Ansible: how to run a play with hosts with different passwords?

Question

I'm currently learning how to use Ansible. Right now, I've got a bunch of servers, both new and legacy, that have different logins or passwords or both. All have key access to run the plays.

Here's what I started with. Example hosts file:

# legacy and new have different logins (like root and deploy)
[legacy]
serv1
serv2

[new]
serv3
serv4

# different has a different login and password altogether
[different]
serv5

So to keep things simple, I originally had a playbook run the equivalent of sudo apt-get update && sudo apt-get upgrade on all the machines, but because of the different login/passwd, I had created multiple playbooks for each host. But now I want to DRY it out and am looking at Roles, per their docs.

Right now I have something like this. The test/roles/common/tasks/main.yml file:

---
- name: run apt-get update
  apt: update_cache=yes
- name: run apt-get upgrade
  apt: upgrade=yes

The site.yml file:

- name: apply common configuration to all nodes
  hosts: all

  roles:
  - common

I understand that I can actually define the different logins with ansible_ssh_user=root or ...=deploy in my hosts file. Or put them in group vars.
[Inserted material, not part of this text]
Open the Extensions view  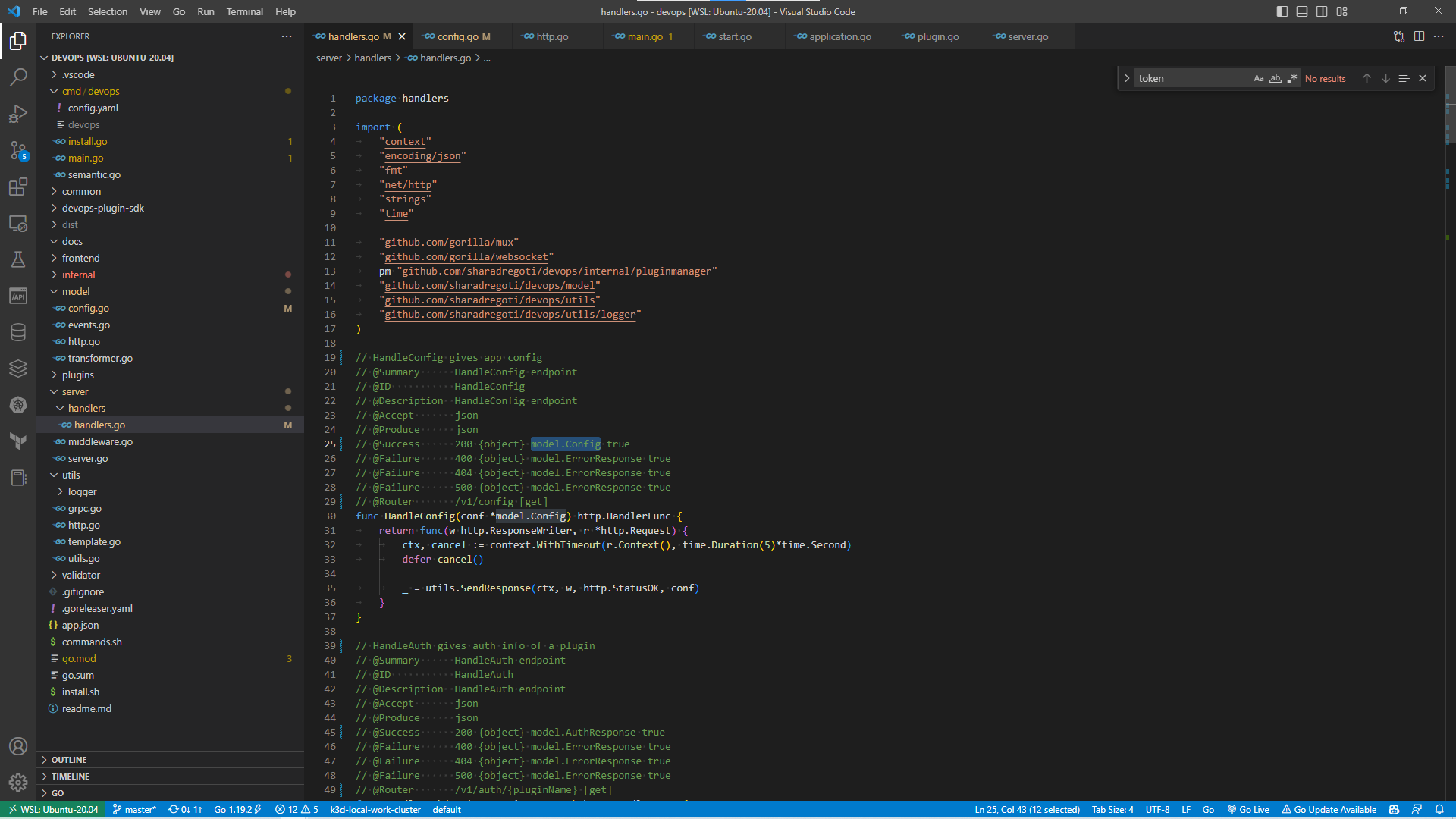coord(18,187)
But what do I do about the different sudo passwords? [legacy] is root so I don't need sudo, but [new] and [different] need it, and have different passwords. How do I do this? Group vars? Do I create these: test/group_vars/new/some_file_with_a_passwd.yml and test/group_vars/different/some_other_passwd.yml (ignoring security issues)?

How does the site.yml recognize that there are hosts with different passwords or some hosts with no passwords?
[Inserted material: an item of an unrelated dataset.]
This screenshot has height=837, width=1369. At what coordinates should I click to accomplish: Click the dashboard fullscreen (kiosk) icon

Edit for clarity's sake: I have SSH access, so doing the 'pre-tasks' step during the play always work (I connect via key access and never via a password). I'm not worried about security as that's the next step. For now, I want to get the group_vars thing right....It's the sudo escalation I have issues with. E.g. serv1 sudo might be root/password1, serv3 sudo: deploy/password2, serv5: anotherdeploy/password3

Answer 1

Okay, you kind of have two questions here:

How to connect to different hosts with different SSH keys?

Create a different group_vars file for each set of hosts, and set the credentials in there.

# group_vars/legacy
---
ansible_ssh_user: myuser
ansible_ssh_key: ~/.ssh/legacy_key.pem

Then Ansible will apply a different key based on which group each host is in, simple as that.

How to use different credentials per host for privilege escalation?

Once more, stick them in different group_vars files for each set of hosts:

# group_vars/legacy
---
ansible_become_user: root
ansible_become_pass: "{{ vaulted_legacy_password }}"

Then you can use the keyword become: yes to escalate privileges, and Ansible will apply the right credentials for each group. If you're already root, the become keyword just won't have any effect.

And then... see that {{ vaulted_legacy_password }} variable up there?

Best practice, and the only sensible thing to do if you are ever sharing this code, is to make an Ansible Vault file and keep your passwords in there. Ansible Vault password protects your sensitive variables and lets you decrypt them at the time of running.

You can either make your whole group_vars/legacy file vaulted (if the credentials are the only information in it), or make a group_vars/legacy folder, with one plaintext file and one encrypted file in it. All files in a subdirectory of group_vars will be sourced and applied to the group with the name of the folder.